One of the most infamous murderers in history, the Doodler, allegedly had between five to 14 victims from January 1974 up to September of the following year in San Francisco. His alias was given to him when one of his victims met him while he was sketching.

All five victims between January 1874 and June 1975 had the same stab wounds, leading officers to believe that the murders were related. The Doodler was said to lure gay men into sexual encounters before brutally killing them and leaving their bodies in parks or beaches around San Francisco.

The first victim was Gerald Cavanaugh, who was found at Ocean Beach on January 27, 1974, with stab wounds that caused his death. Investigators said that based on the scars, Cavanaugh fought back against the murderer during the encounter.

Five months after the first victim, Joseph “Jae” Stevens, who was an entertainer in North Beach nightclub as a female impersonator, was found dead in Spreckels with five stab wounds. Only a few weeks later, another victim’s body was discovered in Ocean Beach. However, unlike the first two victims, Klauss Christmann was married and had children. He was killed with a slash on his throat.
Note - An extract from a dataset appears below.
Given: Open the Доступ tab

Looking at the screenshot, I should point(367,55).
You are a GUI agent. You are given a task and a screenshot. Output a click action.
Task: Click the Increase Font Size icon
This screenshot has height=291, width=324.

The following year in May, Frederick Capin, who was a Vietnam War veteran and nurse, was found dead on Ocean Beach. However, the last confirmed victim of the Doodler, Harald Gullberg, had his remains decomposing in Lincoln Park in June 1975. According to reports, Gullberg’s body was in an igloo-like cove of brush near the 16th hole of the golf course. 
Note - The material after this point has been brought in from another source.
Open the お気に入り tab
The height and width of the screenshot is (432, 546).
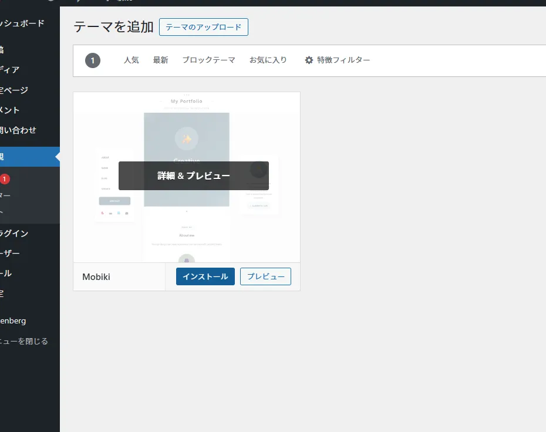[268, 60]
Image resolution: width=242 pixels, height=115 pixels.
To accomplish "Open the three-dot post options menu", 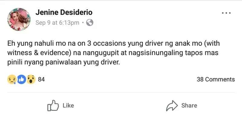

San Francisco police released new information regarding the Doodler and his unsolved murder cases, and they also offered $100,000 as reward money to help them find any leads. There is also a new sketch and audio recording by the man who reported the suspect’s first victim.

Identity of the killer

Based on the description of one of the victims who survived the attack in 1975, authorities revealed the suspect’s first sketch. In an interview with San Francisco Police Commander Greg McEachern regarding the cold cases, he described the murderer as a young black man between 19 to 25 years old.

A suspect was never charged in the Doodler cases in 1976. Police believe that the individual lived in the Bay Area and would only come out on weekend nights.

The surviving victims’ stayed silent because revealing information about the Doodler would mean letting people know about their sexual orientations, and at that time, there was a lot of homophobia in society. Victims were diplomats and entertainers, who had a lot to lose due to the case.

The previous suspect is still alive and a person of interest today. McEachern did not disclose the suspect’s name or if he matched the sketches. But police believe that the murderer was dating a psychiatrist in East Bay, and they are seeking more information about his identity. 

The police commander also said that they are in contact with the victims’ families, hoping to provide them with closure.